__Stored dataset items__
===

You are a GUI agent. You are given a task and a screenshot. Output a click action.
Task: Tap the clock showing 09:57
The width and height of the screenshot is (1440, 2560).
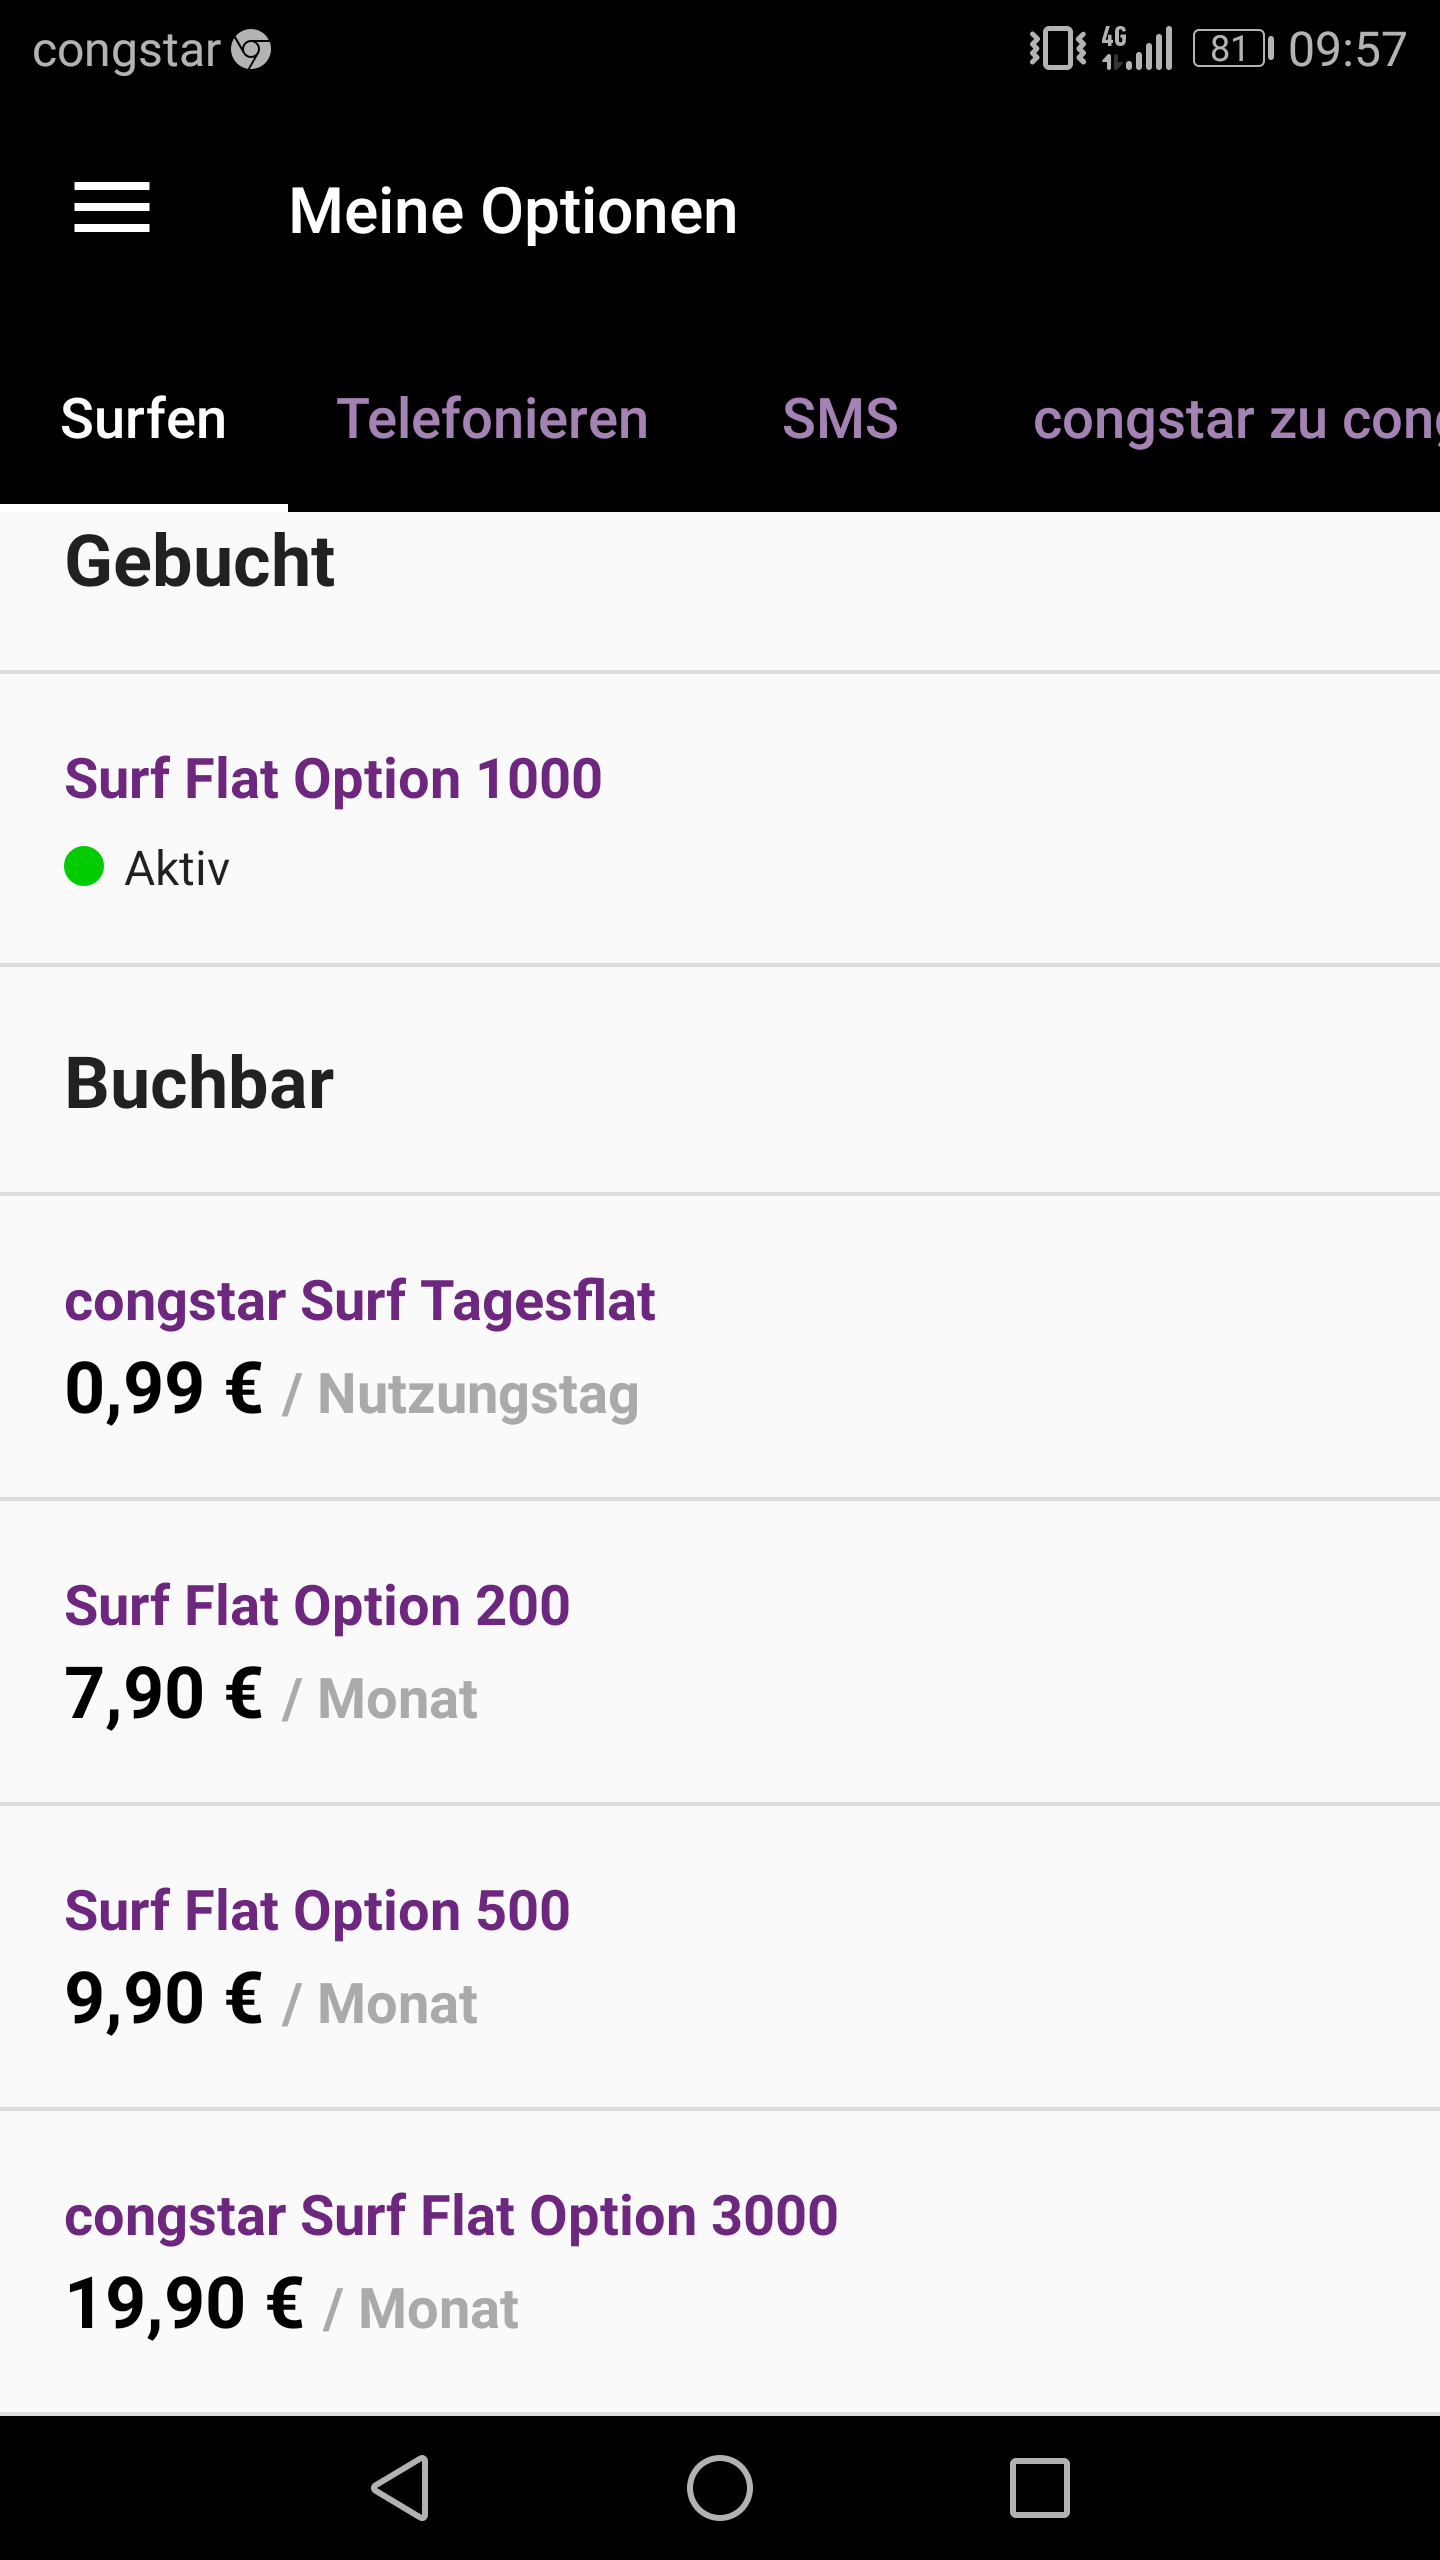pyautogui.click(x=1347, y=49)
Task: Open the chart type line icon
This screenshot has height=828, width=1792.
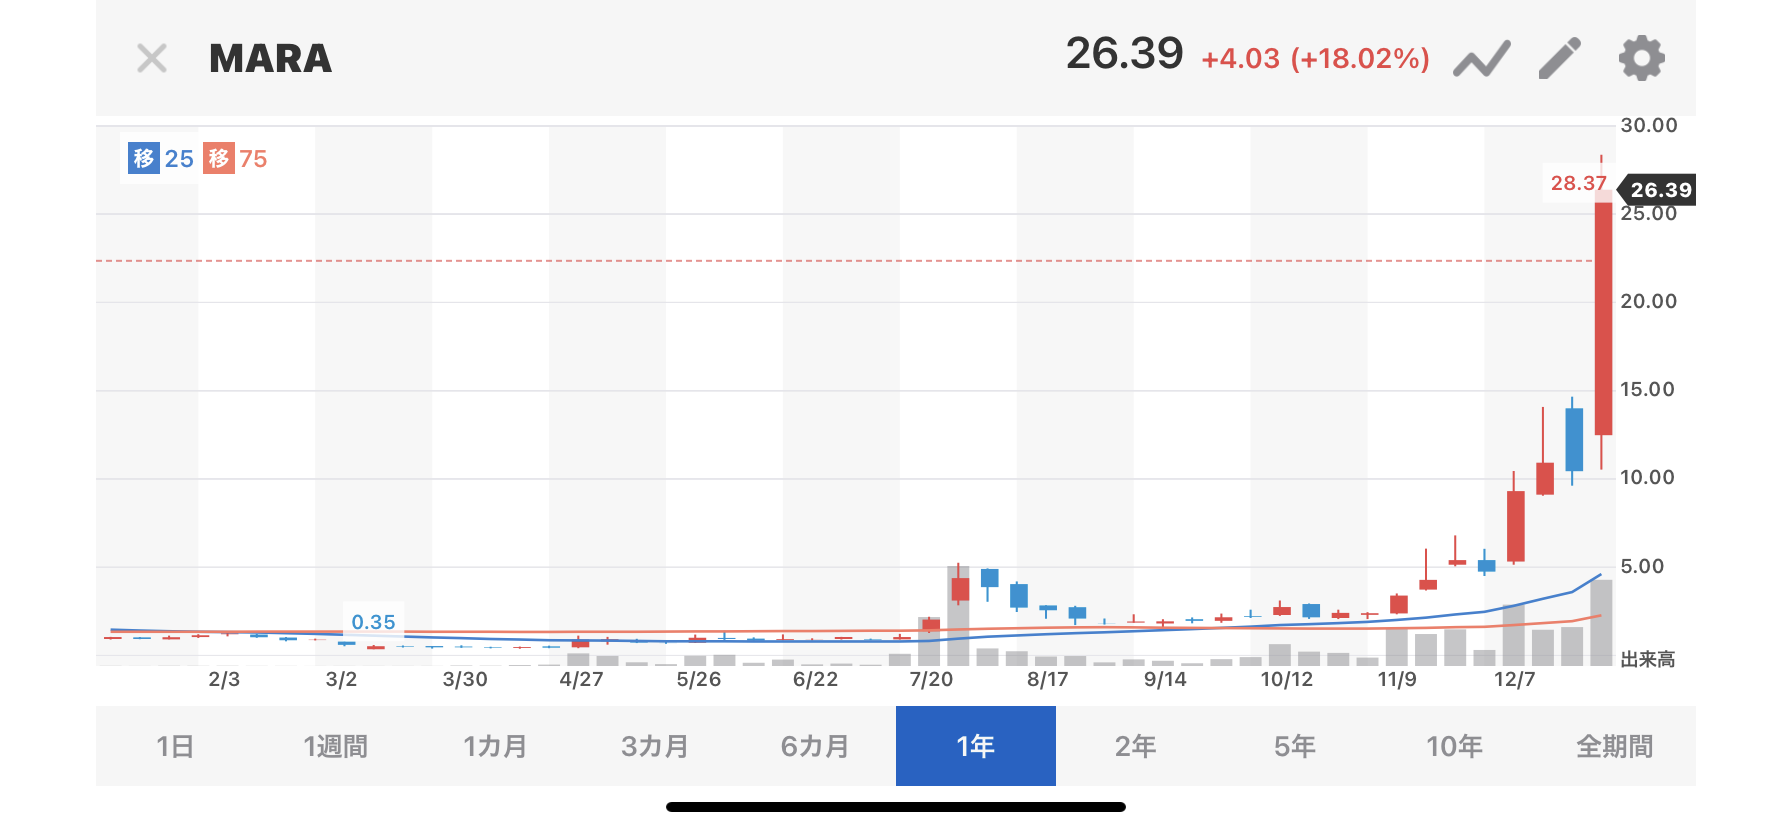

===

All of the records should be set down exactly, minus the pictures they hold.

__RESPONSE FOR THIS EXERCISE__
You are a GUI agent. You are given a task and a screenshot. Output a click action.
Task: Tap the clock showing 09:57
The width and height of the screenshot is (1440, 2560).
pyautogui.click(x=1347, y=49)
Task: Open the chart type line icon
This screenshot has height=828, width=1792.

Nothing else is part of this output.